Both are true the same way that the Son’s two natures in one person are true. The stereoscopic vision of faith sees the double reality: the Son is raised; the Son also rises.
Sarah Hinlicky Wilson is the Editor of Lutheran Forum.
Subscribe now to enjoy great content like this delivered quarterly to your door!
Notes
1. Albrecht Oepke, “ἐγείρω,” in Theological Dictionary of the New Testament, ed. Gerhard Kittel, trans. Geoffrey W. Bromiley, vol. 2 (Grand Rapids: Eerdmans, 1964), 335.
2. Oepke asserts that, except for Luke 2:34, ἀνάστασις “is used exclusively of the resurrection of Christ from the dead.” Albrecht Oepke, “ἀνίστημι,” in Theological Dictionary of the New Testament, ed. Gerhard Kittel, trans. Geoffrey W. Bromiley, vol. 1 (Grand Rapids: Eerdmans, 1964), 372. But in fact ἀνάστασις is also used to speak of the general resurrection, for example in the debate with the Sadducees or when Martha speaks of Lazarus’s resurrection on the last day.
3. As a rule the middle voice indicates action upon oneself, but in the case of ἀνίστημι the middle voice appears to function deponently and intransitively, rather than especially underscoring such action upon oneself. Thanks to Troy M. Troftgruben for clarifying this point.
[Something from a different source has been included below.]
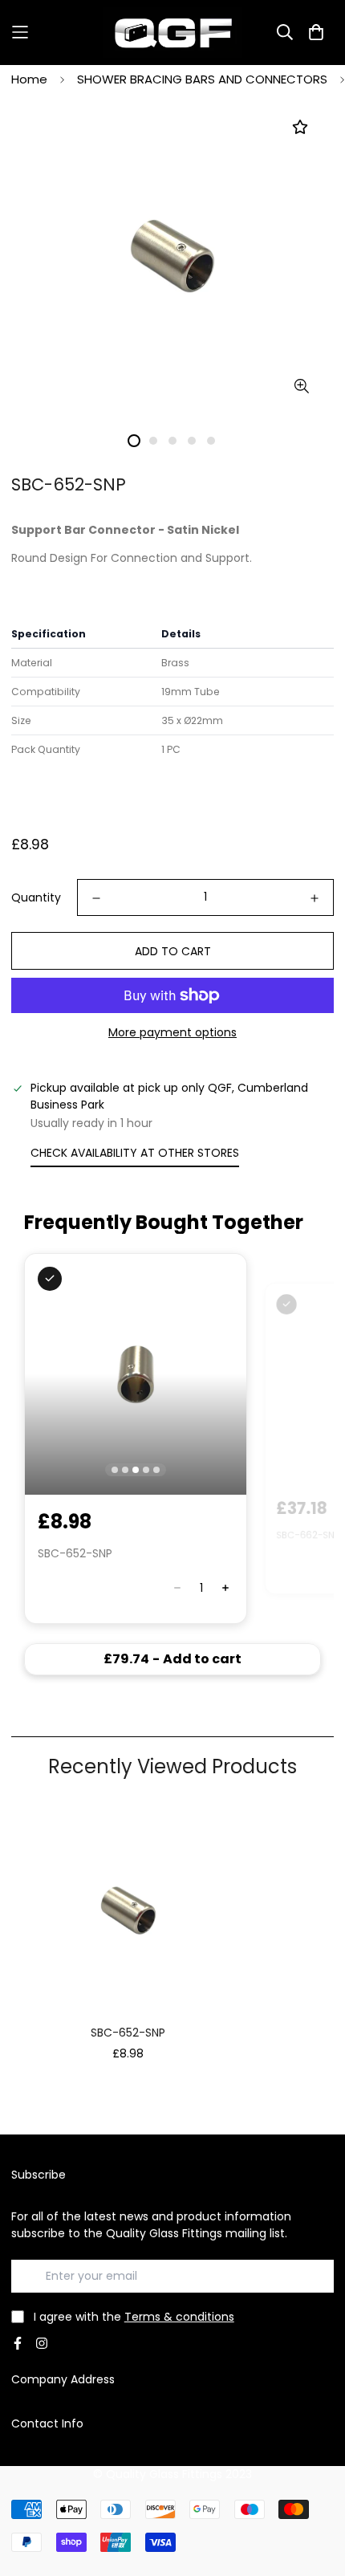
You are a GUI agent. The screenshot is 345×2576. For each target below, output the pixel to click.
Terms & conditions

4. The translation in the ESV and NRSV of Acts 26:23, “the first to rise from the dead,” makes an infinitive out of a noun. It would better read, “the first of the resurrection.” There’s also an ambiguous case of resurrection in Acts 9:41, when Peter “raises” Tabitha—except that she’s already alive again when he does this, having responded to his voice. Apparently for this reason the NRSV prefers to say that Peter “helped” her up. “Lifted” might be better still.
5. It has been speculated that these two unusual appearances of ἀνίστημι in I Thessalonians are from an early creed that Paul was quoting, rather than being his own formulations. But this itself would testify to how early the church was confessing that Jesus rose, not only that he was raised.
6. Oepke claims, “The idea of the self-resurrection of Jesus is first found in Johannine theology (Jn. 2:19, 21; 10:17, 18),” in Kittel, vol. 2, 335, but the grammatical evidence offered here suggests it was a present, if muted, theme already in early Paul and in Mark and Luke.